- Texto extraído -
▬▬▬▬▬▬

"Garota Exemplar" e o arquétipo da "Garota Legal"
- Dara Russo
- 16 de mar. de 2021
- 5 min de leitura
Atualizado: 25 de mar. de 2021

O ano era 2012 e a escritora e jornalista estadunidense Gillian Flynn lançava seu best-seller “Garota Exemplar”. O livro criticamente aclamado, que posteriormente foi adaptado para as telonas por David Fincher (estrelando Rosamund Pike e Ben Affleck), nomeia de forma certeira um estereótipo, ou melhor, um arquétipo (um modelo ideal que se utiliza como exemplo) muito comum na mídia: a “Garota Legal”.
Descrito pelo The New Yorker como “um thriller envolvente, o retrato magistral do desenrolar de um casamento”, “Garota Exemplar”, além de entreter, também aguça o senso crítico. A obra pode ser usada como base para questões antropológicas quanto à representação da mulher em produções culturais. O livro conta a história de Nick e Amy, um casal aparentemente perfeito até o seu quinto aniversário de casamento, quando Amy desaparece e seu marido é tido como o principal suspeito.

▬▬▬▬▬▬

- Material bruto -

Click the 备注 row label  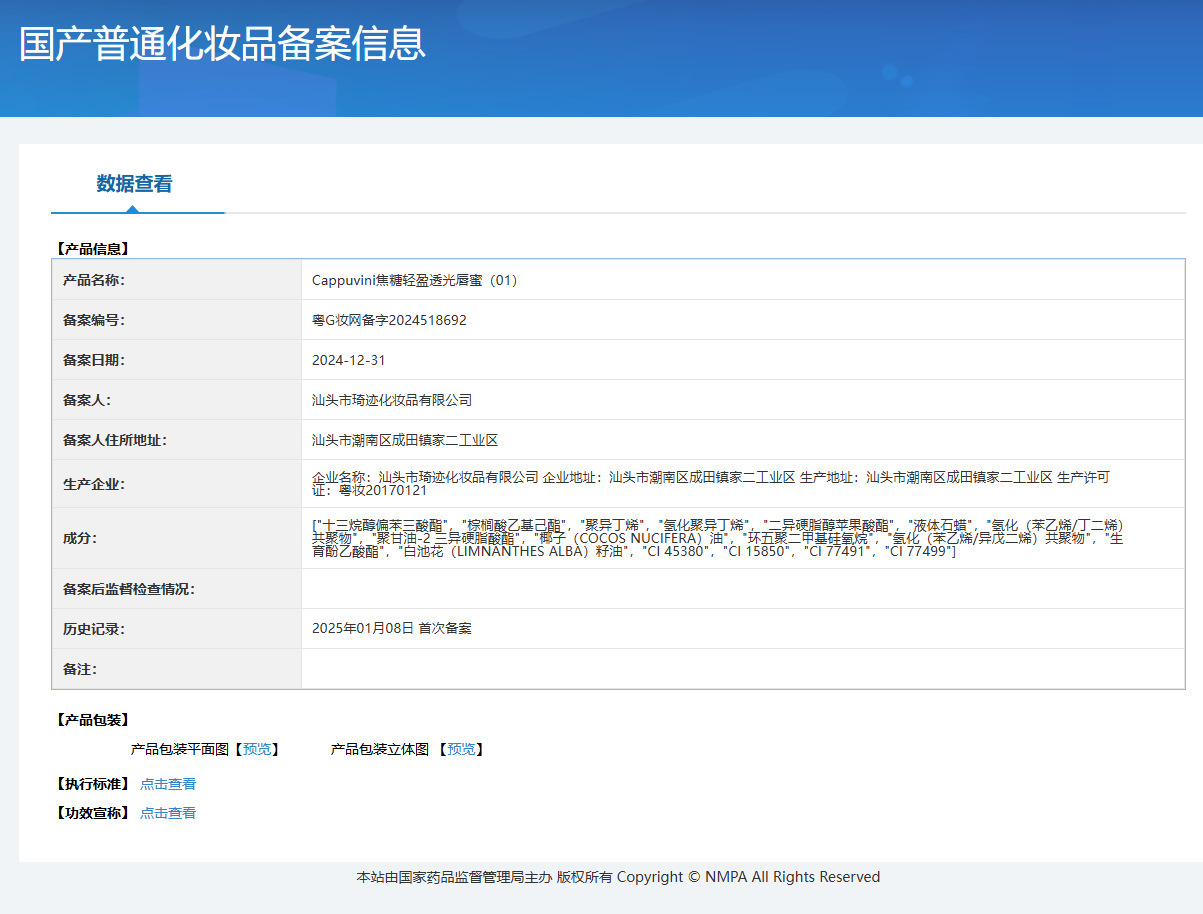pyautogui.click(x=80, y=669)
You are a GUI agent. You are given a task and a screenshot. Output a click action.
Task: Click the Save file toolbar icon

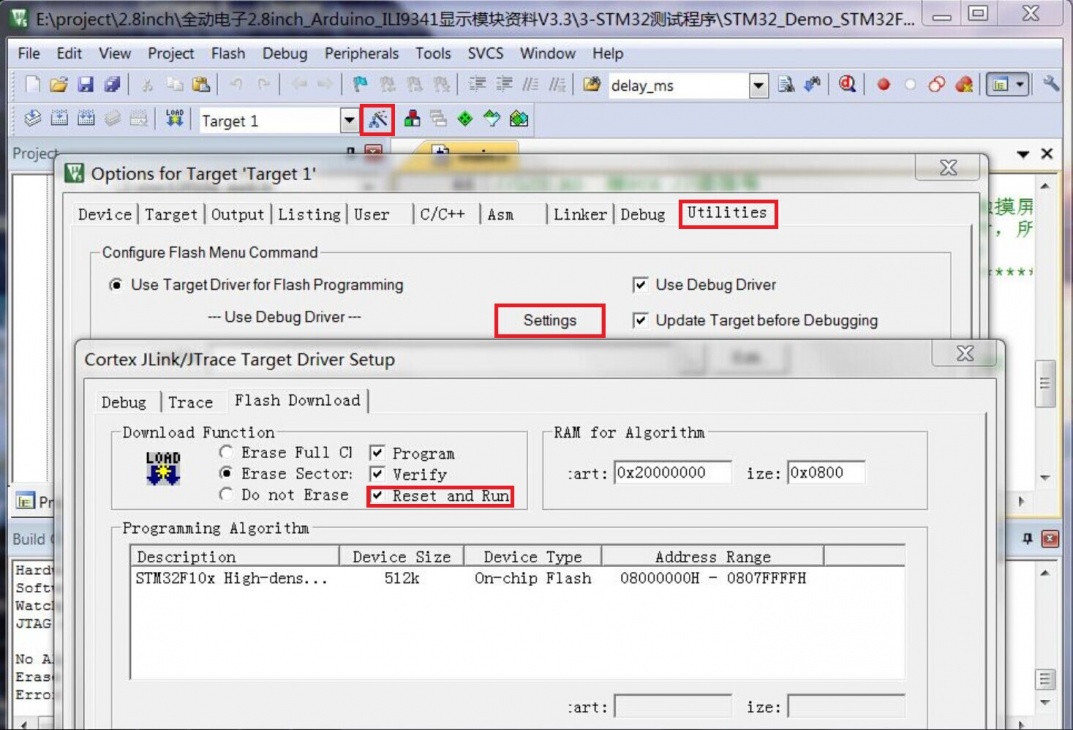[x=85, y=85]
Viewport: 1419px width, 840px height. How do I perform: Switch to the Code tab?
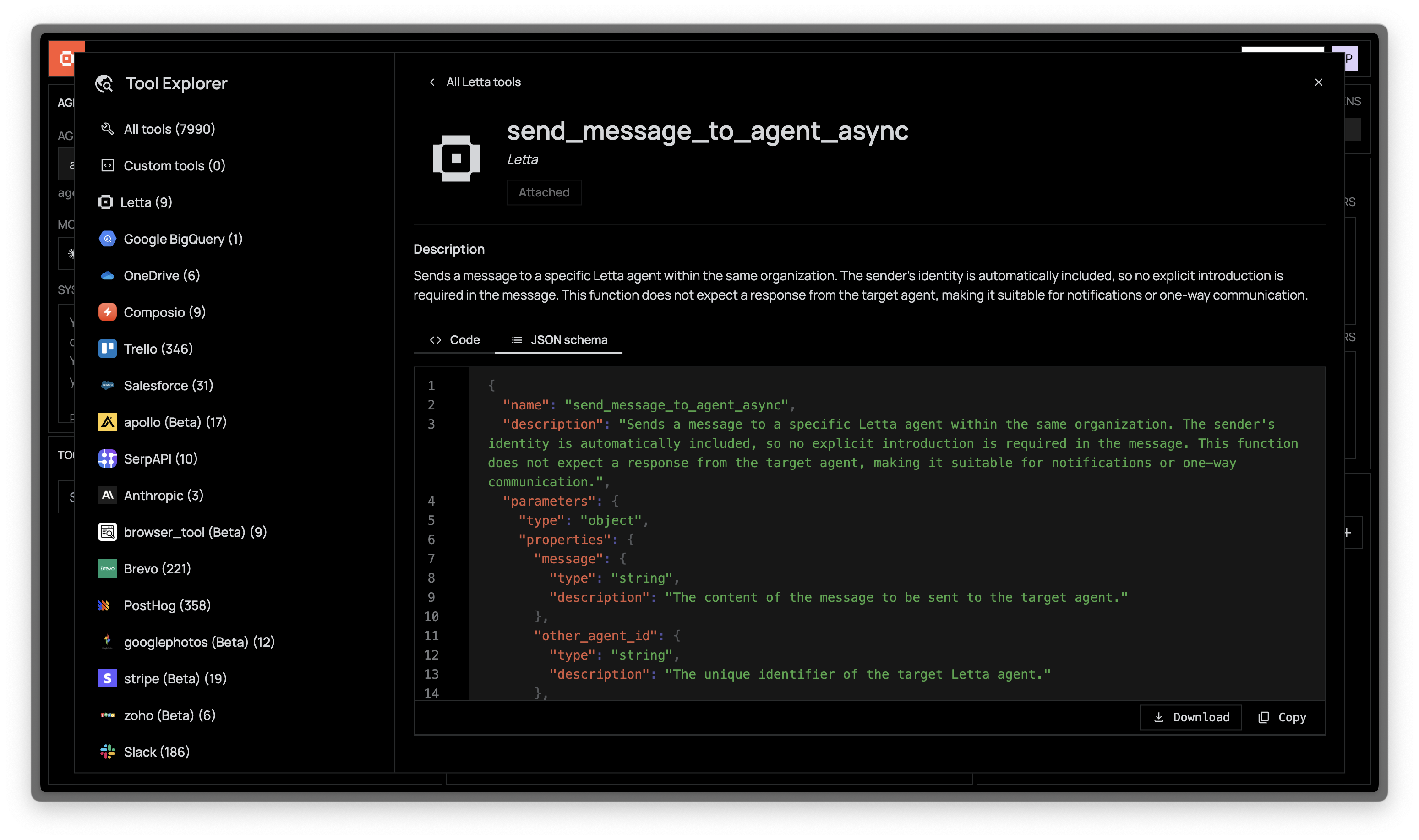455,340
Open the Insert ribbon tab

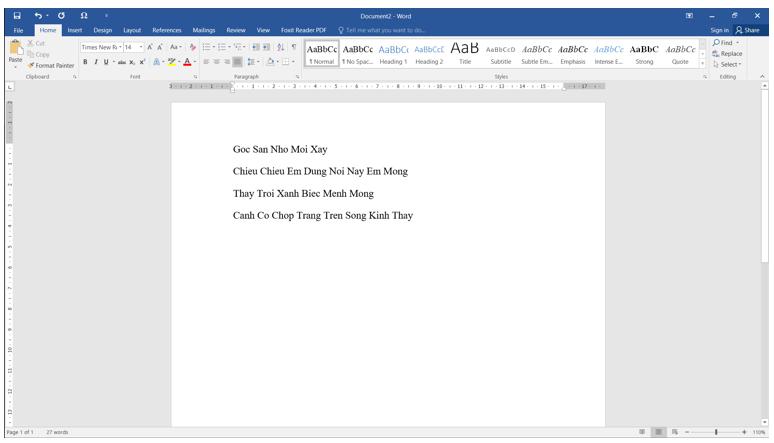coord(75,30)
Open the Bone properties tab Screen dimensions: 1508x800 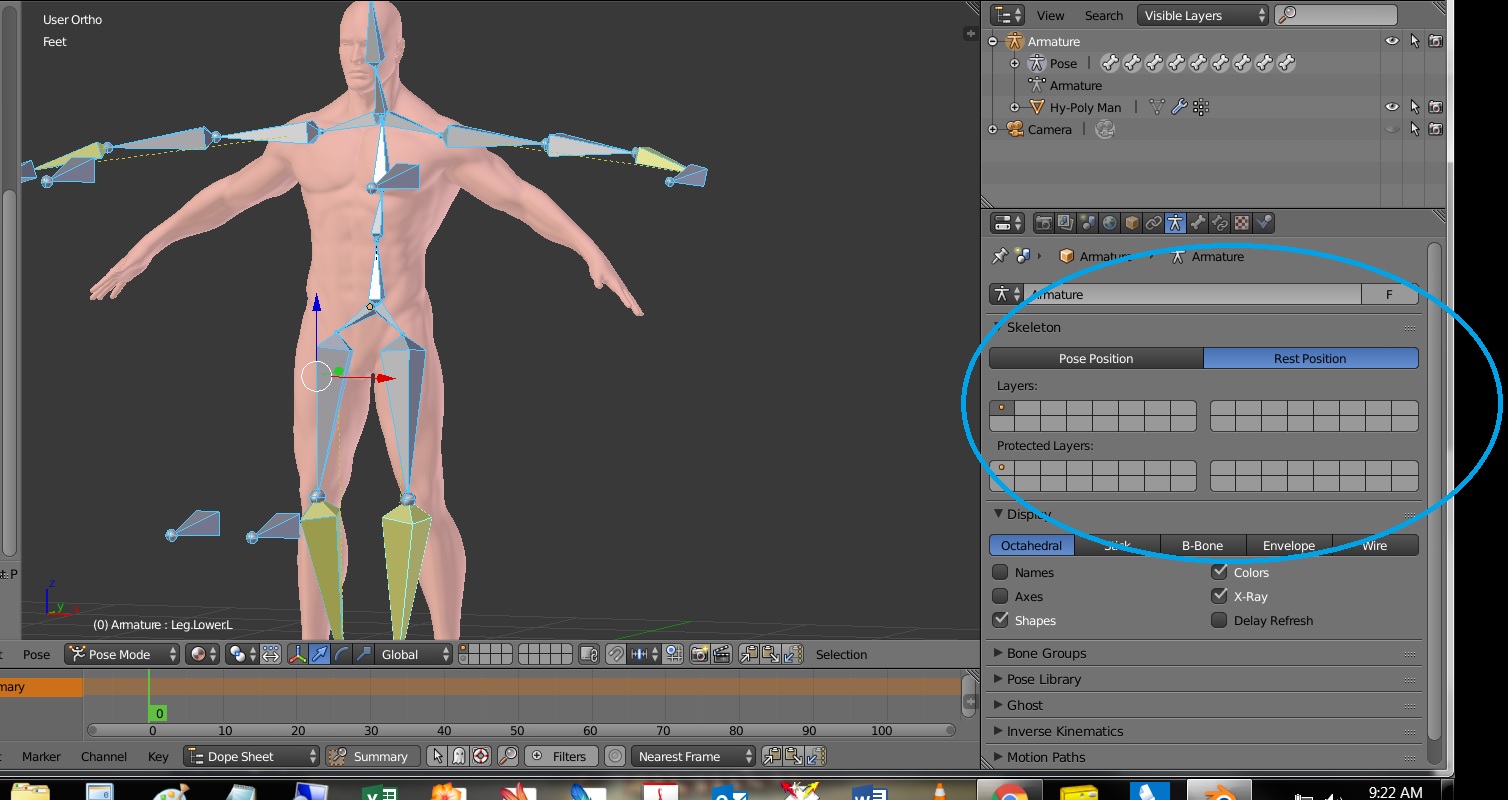click(1197, 222)
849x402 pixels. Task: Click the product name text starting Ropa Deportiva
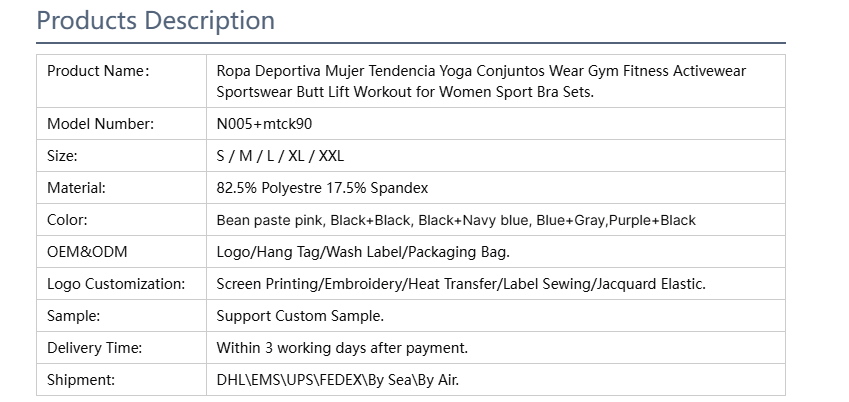coord(481,81)
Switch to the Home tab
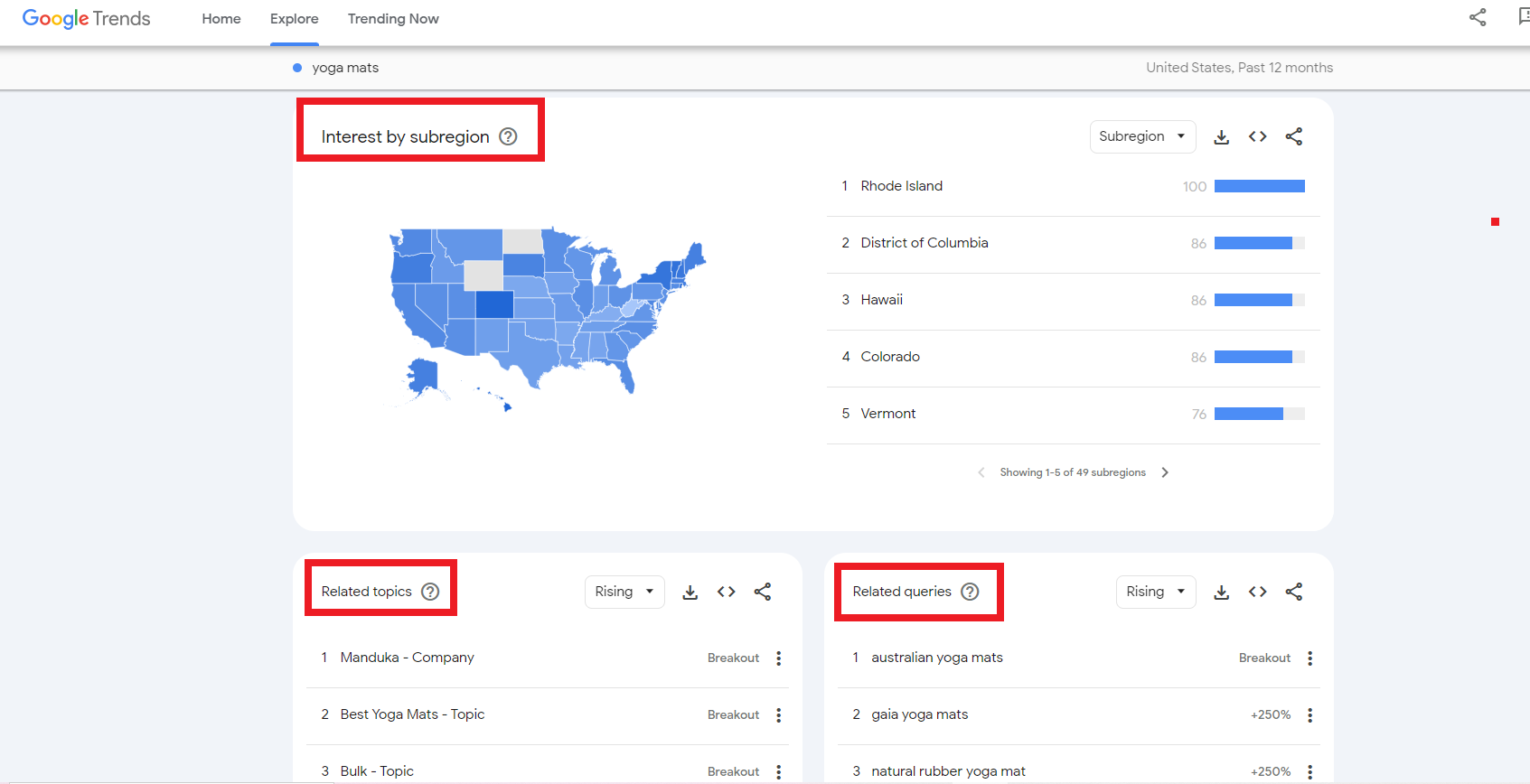1530x784 pixels. coord(221,19)
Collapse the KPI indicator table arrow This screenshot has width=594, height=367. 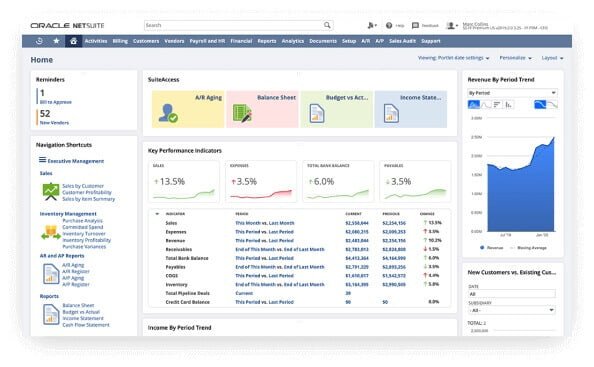coord(157,214)
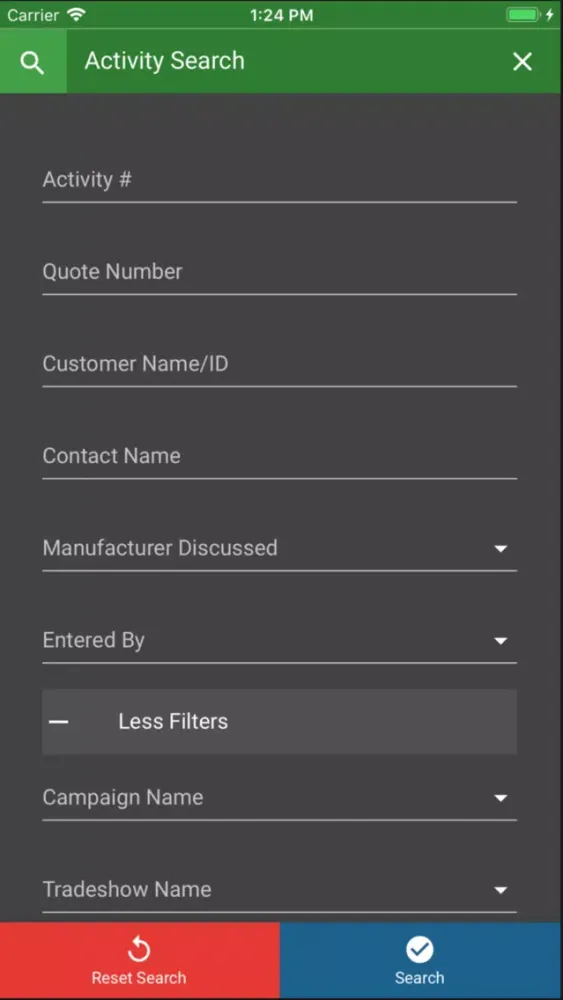The width and height of the screenshot is (563, 1000).
Task: Tap the blue Search button label
Action: pyautogui.click(x=420, y=978)
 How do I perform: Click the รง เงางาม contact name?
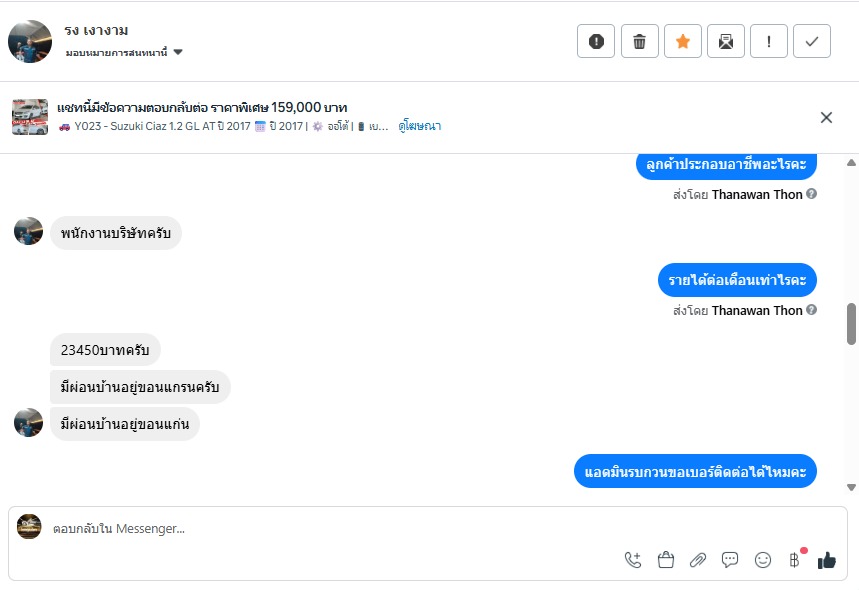[96, 30]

▬▬▬▬▬▬

- O que fazer -
A - Reproduza o trecho do texto sobre "Garota Exemplar" que começa em "Descrito pelo The" e segue até "o principal suspeito.".
B - Segundo o texto sobre "Garota Exemplar", quem levou o livro para o cinema?

- Respostas completas -
A -
Descrito pelo The New Yorker como “um thriller envolvente, o retrato magistral do desenrolar de um casamento”, “Garota Exemplar”, além de entreter, também aguça o senso crítico. A obra pode ser usada como base para questões antropológicas quanto à representação da mulher em produções culturais. O livro conta a história de Nick e Amy, um casal aparentemente perfeito até o seu quinto aniversário de casamento, quando Amy desaparece e seu marido é tido como o principal suspeito.

B - David Fincher.